Shortly after Chesterfield County poured a concrete pad to support a new bus shelter along Route 1, the Virginia Department of Transportation told local officials they would have to rip it out. The six inch deep pad may be standard for transit agencies across the country, but regulations developed by the Department of General Services (DGS) treat bus shelters with the same seriousness of a house and mandate an 18” deep foundation, a cost-prohibitive requirement for Virginia’s cash-strapped transit providers.

Although the Department of Rail and Public Transportation (DRPT) was able to broker an agreement to prevent the Chesterfield pad’s removal, the Kafkaesque bureaucratic barriers to installing essential transit infrastructure on state right-of-ways remain. Can Virginia officials come together and remove the red tape blocking more bus shelters?

Byzantine bus shelters

With 15,041 bus stops across the commonwealth, the problem is potentially huge.

Under Virginia’s unique system of localities, independent cities and towns retain control over their roads and bear the burden of maintaining them. Counties do not and must rely upon VDOT. Many of the most transit-rich parts of Virginia are cities like Norfolk and Richmond that rule their own right-of-way; suburban sprawl, however, has expanded the demand for transit into areas totally under VDOT’s oversight such as Fairfax and Loudon Counties.

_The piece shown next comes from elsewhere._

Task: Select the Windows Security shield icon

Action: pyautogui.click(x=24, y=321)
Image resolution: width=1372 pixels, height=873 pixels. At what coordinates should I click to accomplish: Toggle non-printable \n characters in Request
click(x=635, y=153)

Projections included in DRPT’s 2022 Transit Equity & Modernization Study estimate that across the commonwealth just 11% of bus stops have a shelter, 19% have a bench, and only 38% fully comply with the Americans with Disabilities Act. Two bills this year introduced by Richmond lawmakers Del. Delores McQuinn and then-Sen. Jennifer McClellan may expand the state’s Transit Rider Incentive Program to allow up to 30% of its annual grant funding to go toward bus stop infrastructure. This means there may be a new source of dollars to make improvements.

Before a concrete pad, bench or shelter can be installed on the state right-of-way, two Virginia agencies must sign off. VDOT must grant permission for the space to be used, and DGS must sign off on the proposed structure. The full process necessitates collaboration between transit agencies, localities, the manufacturer of the shelter, VDOT, DGS, and potentially any architectural review boards in the area.

Asking understaffed localities and transit agencies to navigate such a Byzantine process often means that essential transit infrastructure like sidewalks and bus shelters never get installed. Without the assistance of engineers from DRPT to negotiate with VDOT and DGS, Chesterfield’s planned shelter along Route 1 likely never would have been permitted.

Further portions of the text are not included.